Je pense que je vais aller écrire un peu, pour changer. Stay tuned pour savoir si je fais mon road trip ou pas. Spoiler : je ne pense pas.

Le spoiler se confirme, je n’ai pas du tout envie de bouger. Vraiment pas. En plus, je me suis fait la réflexion que, même si j’adore conduire, je ne vais pas faire 3-4h de route aujourd’hui et refaire 5h de route demain pour rentrer chez moi. J’ai aussi eu un sursaut de « et si je rentrais aujourd’hui ». Mais je ne pense pas que je vais partir tout de suite. Je me tâte à partir demain matin tôt (genre dans les 8h peut-être avant. Je ne sais pas encore. En fait, j’avoue tout, j’ai envie de rentrer chez moi. Je ne pense pas que ce soit le fait d’être seule, parce que ça, ça ne me gène pas. Je pense que c’est le studio que j’ai pris qui me donne pas du tout envie de rester. Et je me dis… autant être au calme chez moi et prendre deux jours pour vraiment me reposer mais dans mon environnement familier. J’avoue que ça me donne vraiment envie de rentrer. Mais d’un autre côté, ça me fait chier d’avoir payé pour 5 nuits et n’en passer que 4. Je sais, je suis bizarre. Bon, je demande l’avis d’une amie. Je sens que je commence à ne pas aller bien, je commence à angoisser mais je ne sais même pas pourquoi. Bon, on va voir.

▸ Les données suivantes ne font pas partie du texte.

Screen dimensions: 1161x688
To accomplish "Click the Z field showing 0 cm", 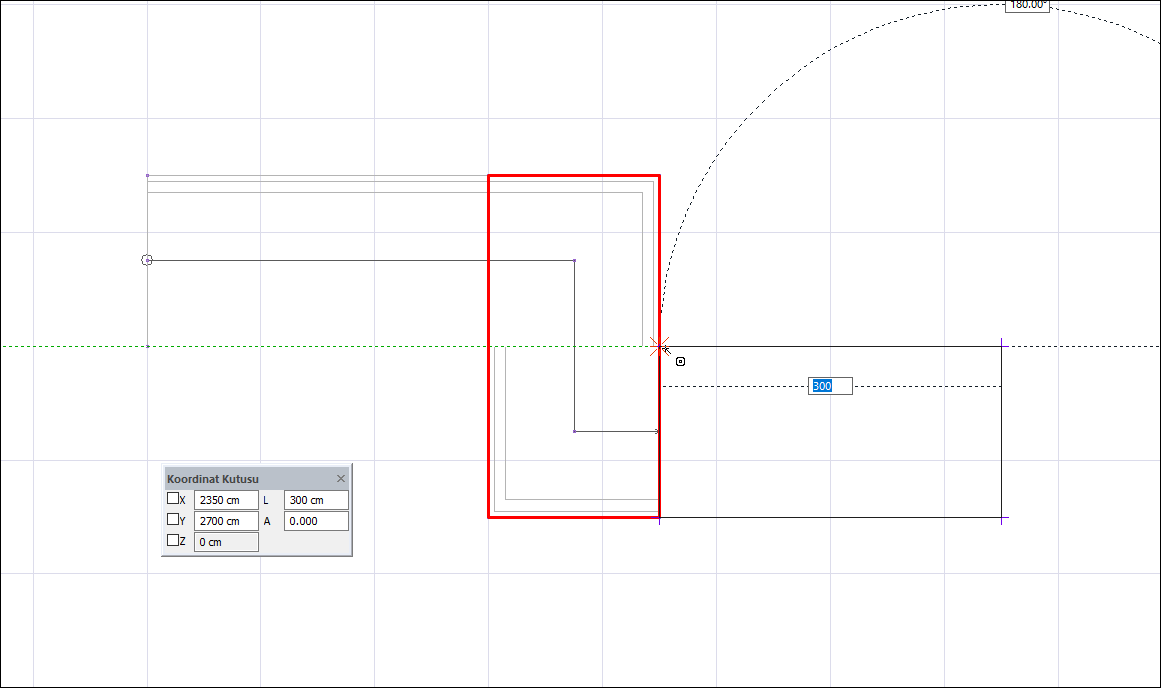I will pos(226,542).
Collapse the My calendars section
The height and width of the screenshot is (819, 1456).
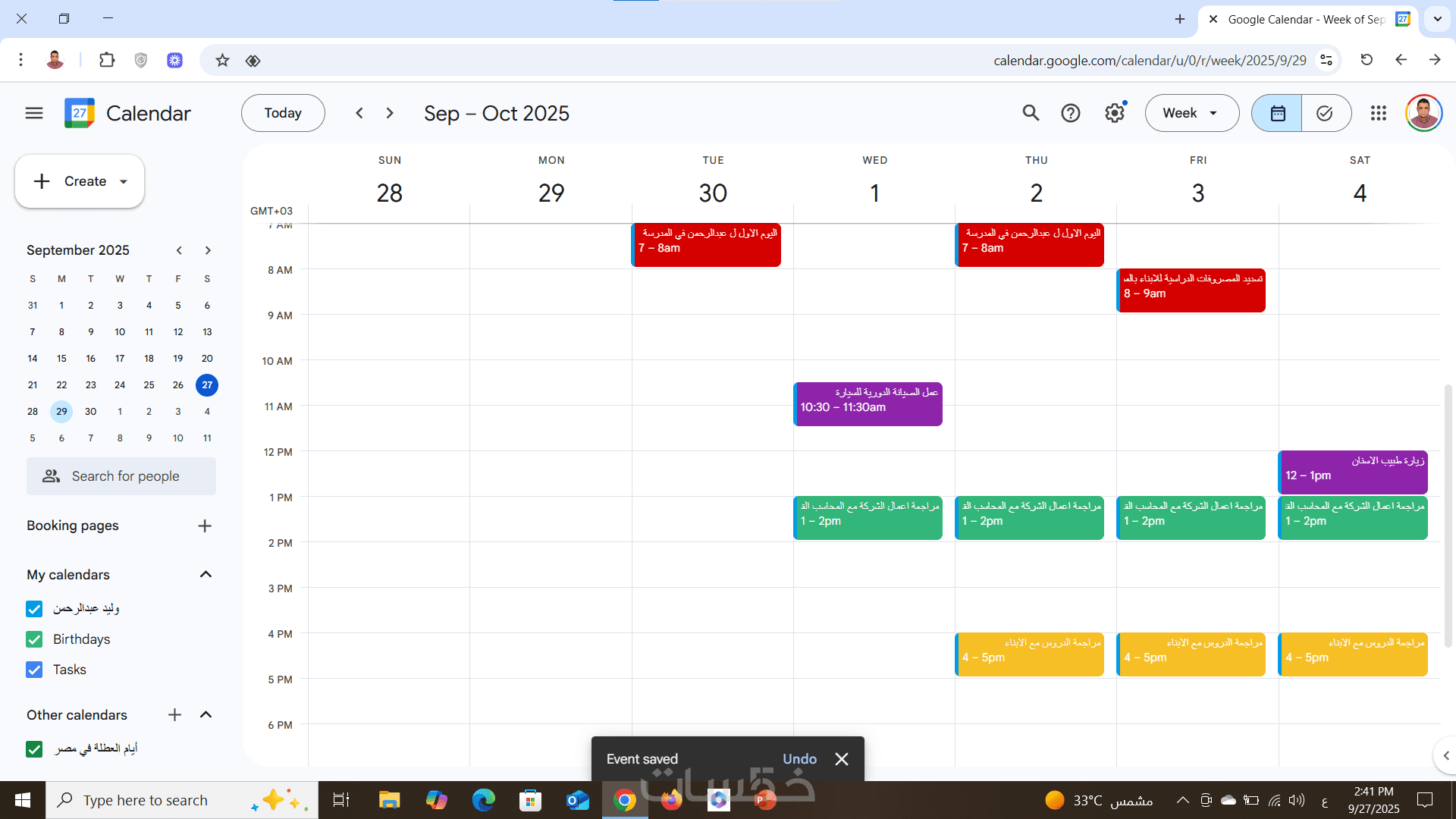[206, 574]
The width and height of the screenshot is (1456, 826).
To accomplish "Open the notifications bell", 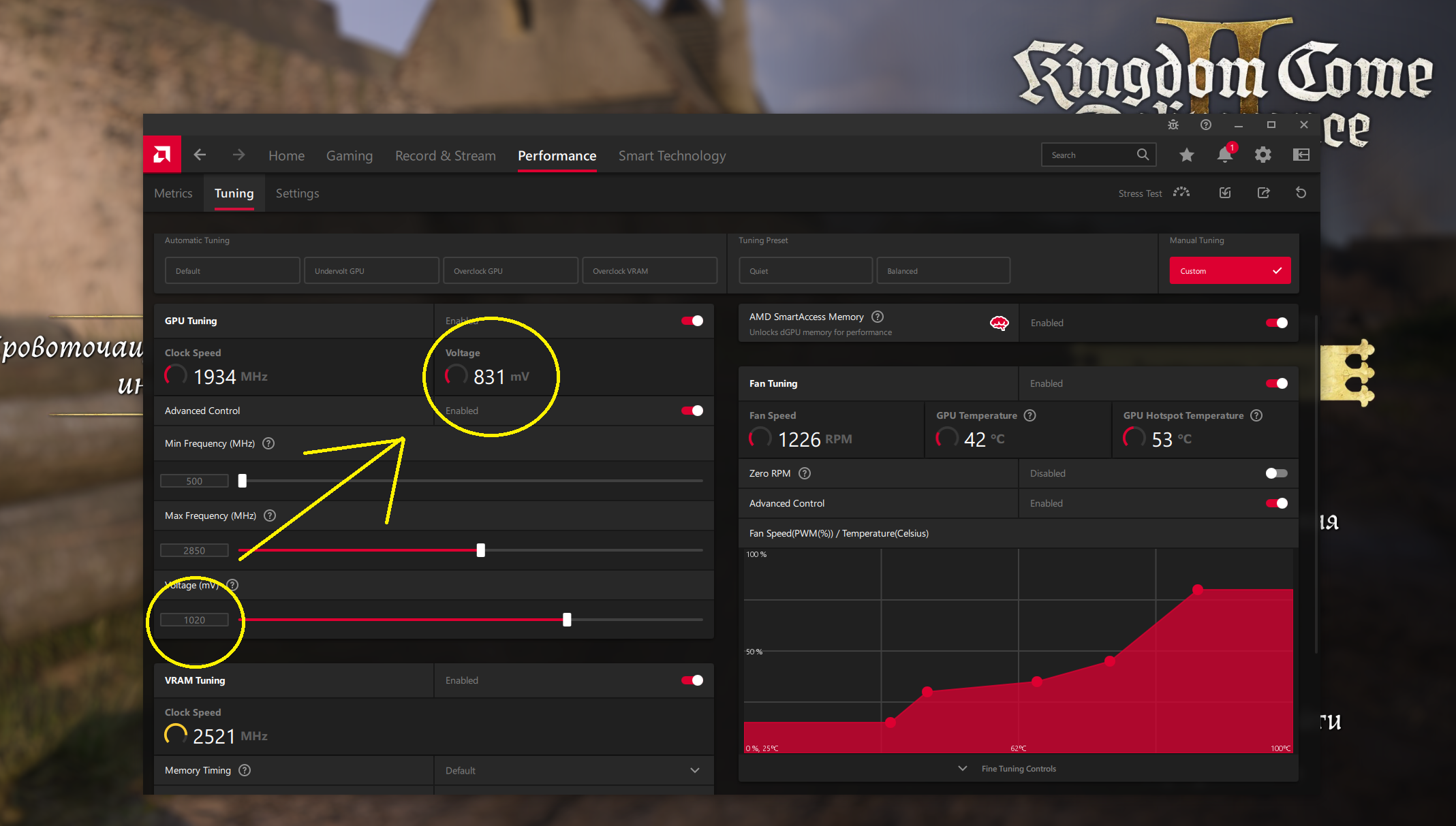I will tap(1224, 155).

Bon bah, résultat des courses, je suis rentrée. Je n’ai pas pu repoussé l’appel de ma maison, l’envie d’être dans mon cocon, dans ma bulle. Avec mes repères, mon lit d’amour et tout ce que j’aime. J’ai adoré ce séjour à Biarritz, je ne dis pas le contraire. J’avais besoin de partir. Mais j’ai aussi besoin de revenir. J’ai besoin de retrouver ma vie et j’ai besoin de me reposer pendant les deux jours qu’il me reste de vacances. Envie de bien dormir, de dormir tout court. Je n’ai pas bien dormi là-bas. Mais c’était un super séjour.